Cover Image for Meta introduces a new, more efficient Llama model.
Fri Dec 06 2024

Meta introduces a new, more efficient Llama model.

Meta has introduced the latest addition to its family of generative artificial intelligence models, Llama: Llama 3.3 70B. They claim it delivers better performance at a lower cost.

Meta has introduced the latest addition to its family of generative artificial intelligence models, the Llama 3.3 70B. In an announcement on X, Ahmad Al-Dahle, Vice President of Generative AI at Meta, highlighted that this text-only model matches the performance of Meta’s largest model, the Llama 3.1 405B, but at a lower cost. Al-Dahle noted that recent advancements in post-training techniques have significantly improved the overall performance of the model.

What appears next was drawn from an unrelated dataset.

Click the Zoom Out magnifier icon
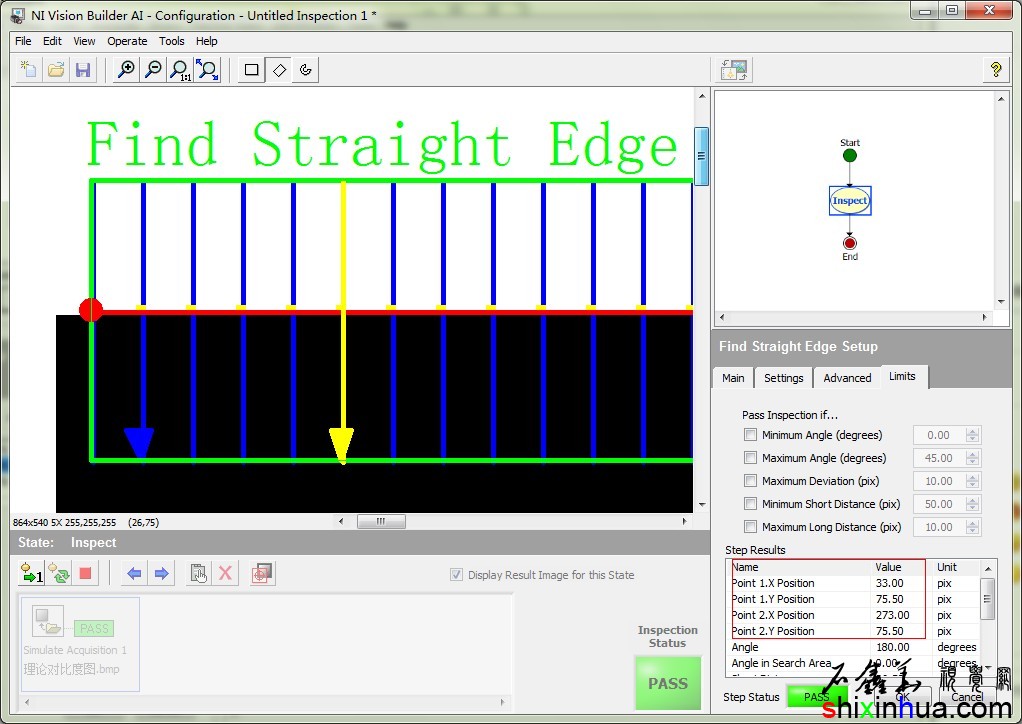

A graph was shared showing the Llama 3.3 70B outperforming competitor models such as Google’s Gemini 1.5 Pro, OpenAI’s GPT-4o, and Amazon’s Nova Pro across various industry benchmarks, including MMLU, which measures a model's ability to understand language. A Meta spokesperson communicated that this model should provide enhancements in areas such as mathematics, general knowledge, instruction-following, and application usage.

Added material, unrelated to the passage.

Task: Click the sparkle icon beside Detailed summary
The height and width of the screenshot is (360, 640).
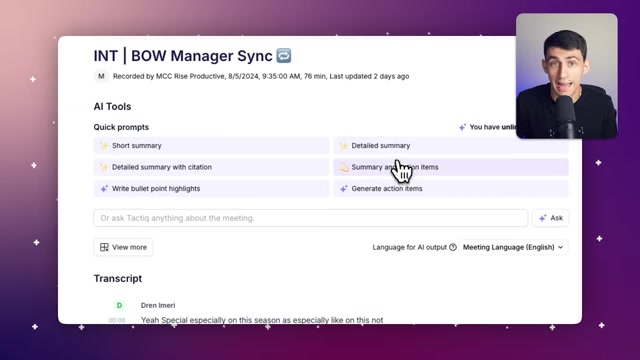Action: [344, 146]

The Llama 3.3 70B is available for download on the AI development platform Hugging Face and other sites, including the official Llama website. This is part of Meta’s strategy to consolidate its position in the field of artificial intelligence by offering "open" models that can be used and commercialized across various applications. However, the usage terms set by Meta restrict how some developers can utilize the Llama models; platforms with more than 700 million monthly users must apply for a special license. Nevertheless, this restriction has not prevented the Llama models from accumulating over 650 million downloads.

Meta has also been using Llama internally; its AI assistant, Meta AI, is fully powered by Llama models and boasts nearly 600 million monthly active users, according to Meta CEO Mark Zuckerberg. The latter has claimed that Meta AI is on track to become the most widely used AI assistant globally.

For Meta, the open nature of Llama has been both an advantage and a disadvantage. Recently, it was alleged that Chinese military researchers used a Llama model to develop a defensive chatbot, prompting Meta to make its models available to defense contractors in the U.S. Additionally, the company has expressed concerns about its ability to comply with the EU AI Act, which establishes a regulatory framework for AI, describing the implementation of the law as "even unpredictable" for its open launch strategy.

A related issue involves the provisions of the GDPR, the EU privacy law, concerning AI training. Meta trains its AI models using public data from Instagram and Facebook users who have not opted out, data that in Europe is subject to GDPR safeguards. Earlier this year, EU regulators asked Meta to suspend training with data from European users while assessing the company's compliance with GDPR. Meta complied with the request while backing an open letter calling for "a modern interpretation" of GDPR that does not "stifle progress."

Moreover, Meta faces technical challenges similar to those encountered by other AI labs and is expanding its computing infrastructure to train and serve future generations of Llama. Recently, the company announced it would build a $10 billion AI data center in Louisiana, the largest Meta has constructed to date. Zuckerberg mentioned in the August fourth-quarter earnings call that, to train the next major set of Llama models, Llama 4, the company will need ten times more computing capacity than was used to train Llama 3. Meta has secured a cluster of over 100,000 Nvidia GPUs for model development, competing with resources from rivals like xAI. Training generative AI models is a costly operation, and Meta's capital expenditures rose nearly 33%, reaching $8.5 billion in the second quarter of 2024, compared to $6.4 billion the previous year, driven by investments in servers, data centers, and network infrastructure.